--- PROVIDED ENTRIES ---
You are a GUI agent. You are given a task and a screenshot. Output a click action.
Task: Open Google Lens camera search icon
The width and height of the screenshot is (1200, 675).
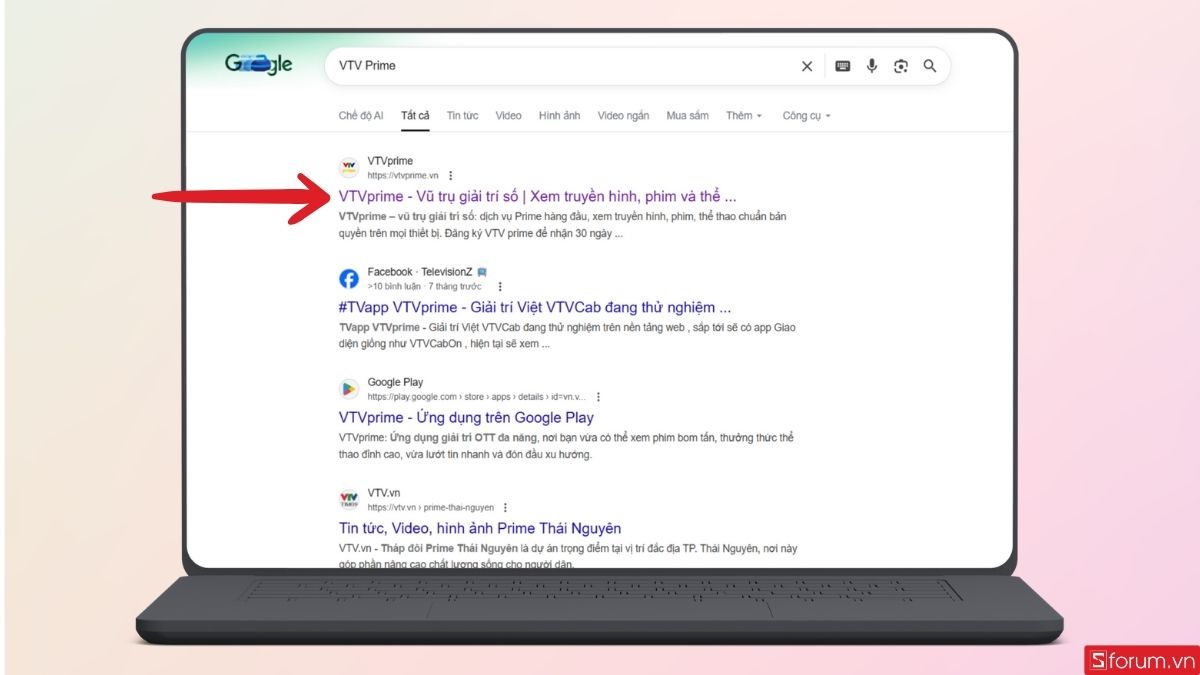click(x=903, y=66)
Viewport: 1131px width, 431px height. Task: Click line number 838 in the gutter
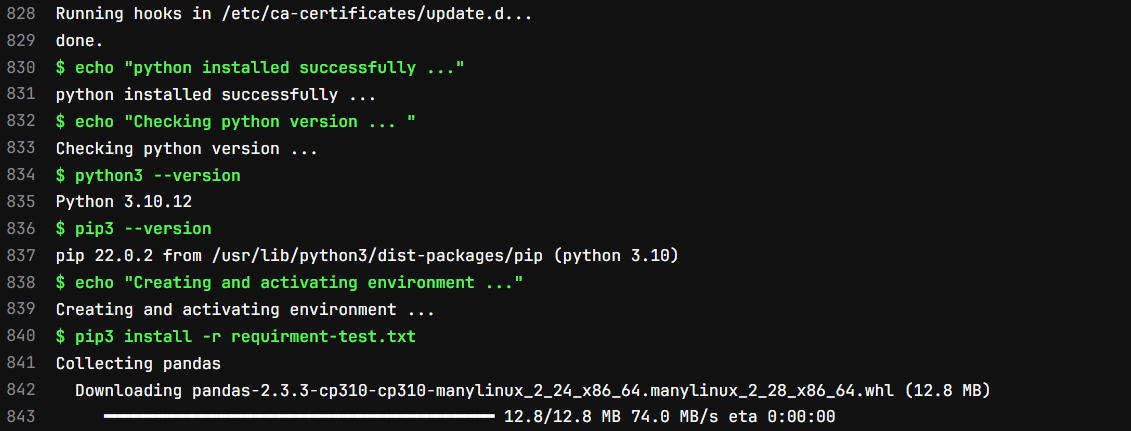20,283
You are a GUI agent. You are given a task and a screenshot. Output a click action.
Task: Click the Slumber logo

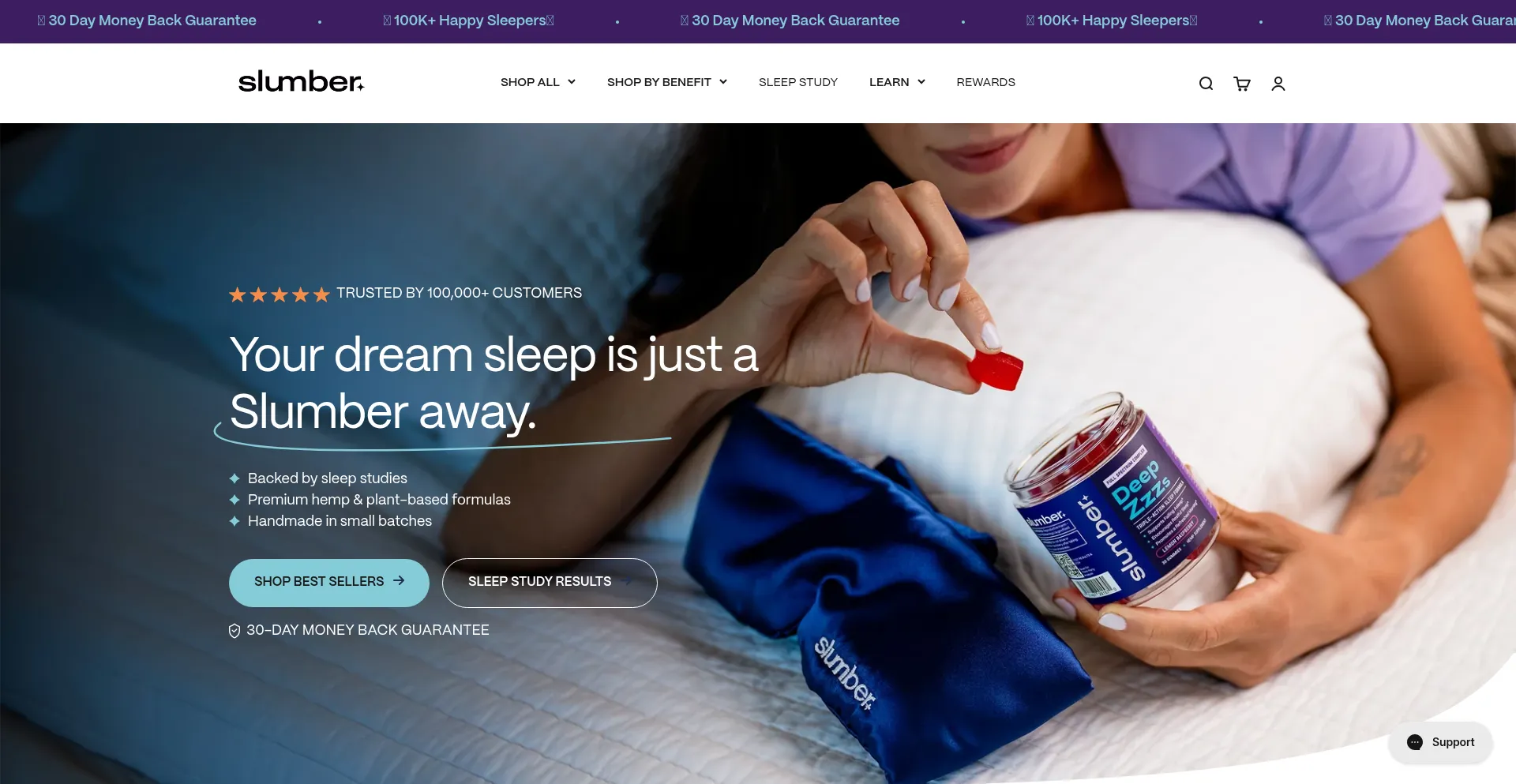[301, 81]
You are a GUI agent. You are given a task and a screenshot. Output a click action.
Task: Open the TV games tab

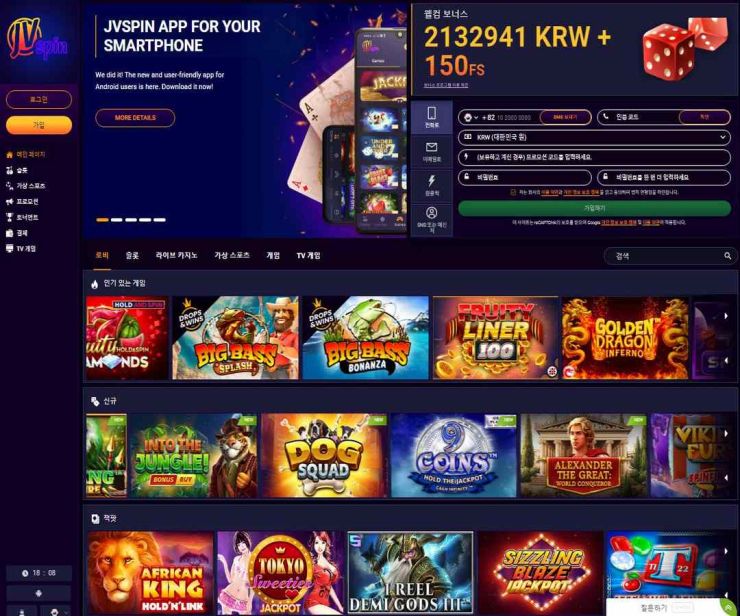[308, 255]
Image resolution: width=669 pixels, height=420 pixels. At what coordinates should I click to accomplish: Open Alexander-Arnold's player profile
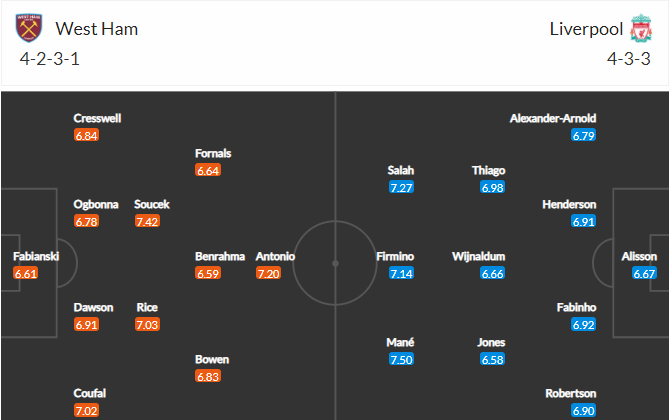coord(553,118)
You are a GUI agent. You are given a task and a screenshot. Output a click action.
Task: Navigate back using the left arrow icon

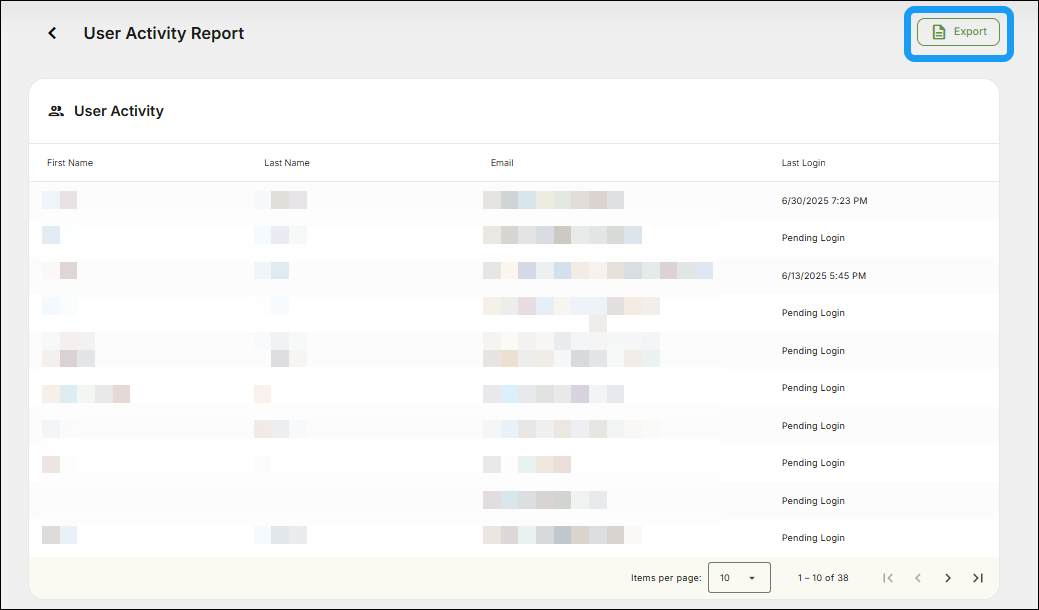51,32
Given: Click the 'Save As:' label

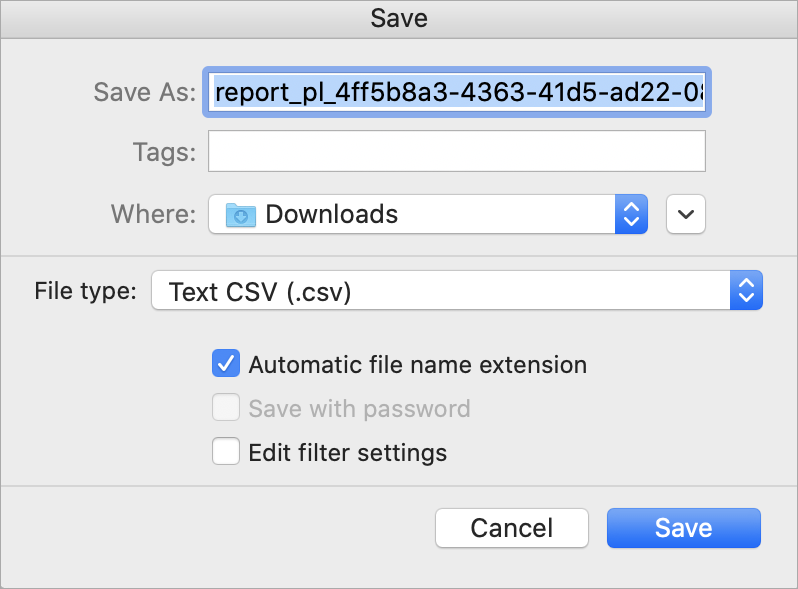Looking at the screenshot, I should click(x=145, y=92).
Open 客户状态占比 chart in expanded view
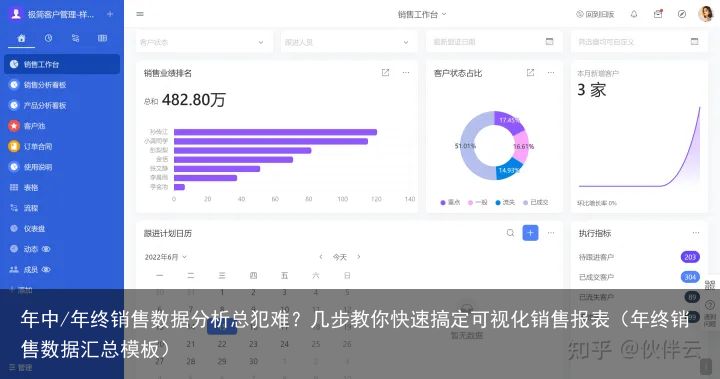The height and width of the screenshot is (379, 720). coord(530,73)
---
§ **EXERCISE INSTRUCTIONS**
Set down the entries above exactly; no pictures belong in the copy.

§ **SOLUTION TO THIS TASK**
You are a GUI agent. You are given a task and a screenshot. Output a click action.
Task: Open Google Lens camera search icon
The width and height of the screenshot is (1200, 675).
click(x=903, y=66)
Viewport: 1131px width, 431px height. Task: Click line number 838 in the gutter
20,283
You are a GUI agent. You are given a task and a screenshot. Output a click action.
Task: Click the Slumber logo

[301, 81]
You are a GUI agent. You are given a task and a screenshot. Output a click action.
Task: Open the TV games tab

[308, 255]
Image resolution: width=669 pixels, height=420 pixels. At what coordinates should I click to accomplish: Open Alexander-Arnold's player profile
coord(553,118)
You are a GUI agent. You are given a task and a screenshot. Output a click action.
Task: Navigate back using the left arrow icon

51,32
Given: Click the 'Save As:' label

Looking at the screenshot, I should click(x=145, y=92).
Open 客户状态占比 chart in expanded view
The height and width of the screenshot is (379, 720). coord(530,73)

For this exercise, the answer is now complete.